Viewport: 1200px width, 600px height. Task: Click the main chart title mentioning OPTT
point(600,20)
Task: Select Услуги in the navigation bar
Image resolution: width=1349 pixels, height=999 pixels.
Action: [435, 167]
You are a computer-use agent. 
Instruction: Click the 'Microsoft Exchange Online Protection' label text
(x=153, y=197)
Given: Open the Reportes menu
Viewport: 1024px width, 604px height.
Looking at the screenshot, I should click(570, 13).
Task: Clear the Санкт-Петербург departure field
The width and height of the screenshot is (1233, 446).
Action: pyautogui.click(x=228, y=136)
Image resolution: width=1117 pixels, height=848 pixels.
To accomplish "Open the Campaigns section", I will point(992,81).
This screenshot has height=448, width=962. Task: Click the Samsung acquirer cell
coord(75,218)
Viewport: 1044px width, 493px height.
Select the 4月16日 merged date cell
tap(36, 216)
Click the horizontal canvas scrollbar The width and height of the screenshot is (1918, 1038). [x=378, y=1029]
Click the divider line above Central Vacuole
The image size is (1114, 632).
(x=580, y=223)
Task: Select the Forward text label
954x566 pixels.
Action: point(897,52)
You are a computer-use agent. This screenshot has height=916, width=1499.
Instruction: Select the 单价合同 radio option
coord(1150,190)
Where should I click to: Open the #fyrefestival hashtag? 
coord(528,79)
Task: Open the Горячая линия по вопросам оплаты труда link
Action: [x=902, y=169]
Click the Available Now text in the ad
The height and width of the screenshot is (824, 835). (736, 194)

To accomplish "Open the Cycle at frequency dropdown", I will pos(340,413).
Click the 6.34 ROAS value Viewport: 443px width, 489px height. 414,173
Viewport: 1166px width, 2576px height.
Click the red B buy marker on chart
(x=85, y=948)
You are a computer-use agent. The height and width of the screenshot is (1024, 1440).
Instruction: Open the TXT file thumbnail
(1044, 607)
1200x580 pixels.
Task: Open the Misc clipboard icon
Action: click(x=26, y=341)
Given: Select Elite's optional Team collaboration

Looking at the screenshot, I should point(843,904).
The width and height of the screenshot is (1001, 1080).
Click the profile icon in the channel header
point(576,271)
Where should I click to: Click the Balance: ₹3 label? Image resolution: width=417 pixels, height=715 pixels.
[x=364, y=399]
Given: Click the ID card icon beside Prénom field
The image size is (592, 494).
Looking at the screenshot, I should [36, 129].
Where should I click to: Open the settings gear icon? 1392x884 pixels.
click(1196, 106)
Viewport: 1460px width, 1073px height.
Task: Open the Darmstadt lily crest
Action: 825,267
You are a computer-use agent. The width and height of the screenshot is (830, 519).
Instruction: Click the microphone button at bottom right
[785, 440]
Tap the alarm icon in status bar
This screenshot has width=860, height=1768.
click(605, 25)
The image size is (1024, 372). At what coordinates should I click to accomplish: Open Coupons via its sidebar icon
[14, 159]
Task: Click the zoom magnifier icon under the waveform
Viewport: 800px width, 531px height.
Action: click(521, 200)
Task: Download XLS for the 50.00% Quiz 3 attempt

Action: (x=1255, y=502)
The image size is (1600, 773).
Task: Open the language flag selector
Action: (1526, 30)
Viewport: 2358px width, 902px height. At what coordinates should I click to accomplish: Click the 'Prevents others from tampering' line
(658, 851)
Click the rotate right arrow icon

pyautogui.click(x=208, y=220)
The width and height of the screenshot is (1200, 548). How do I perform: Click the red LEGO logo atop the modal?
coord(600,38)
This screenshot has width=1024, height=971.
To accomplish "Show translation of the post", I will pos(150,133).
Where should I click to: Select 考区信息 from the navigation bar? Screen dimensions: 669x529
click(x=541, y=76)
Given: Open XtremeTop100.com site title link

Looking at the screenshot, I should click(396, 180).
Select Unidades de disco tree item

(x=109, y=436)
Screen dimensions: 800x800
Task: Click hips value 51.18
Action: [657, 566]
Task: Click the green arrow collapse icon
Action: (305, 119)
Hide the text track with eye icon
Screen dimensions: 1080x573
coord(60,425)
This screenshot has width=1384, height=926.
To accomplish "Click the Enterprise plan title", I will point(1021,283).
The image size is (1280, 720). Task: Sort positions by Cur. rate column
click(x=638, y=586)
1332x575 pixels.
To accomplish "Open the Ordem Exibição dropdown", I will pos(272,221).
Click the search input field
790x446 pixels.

■ Exercise prompt:
Find the word "agent" in the records. Copy every line it appears in.

■ Written response:
You are a computer-use agent. 
You are a computer-use agent. This screenshot has height=916, width=1499.
You are a computer-use agent. The height and width of the screenshot is (1024, 1440).
You are a computer-use agent. The width and height of the screenshot is (830, 519).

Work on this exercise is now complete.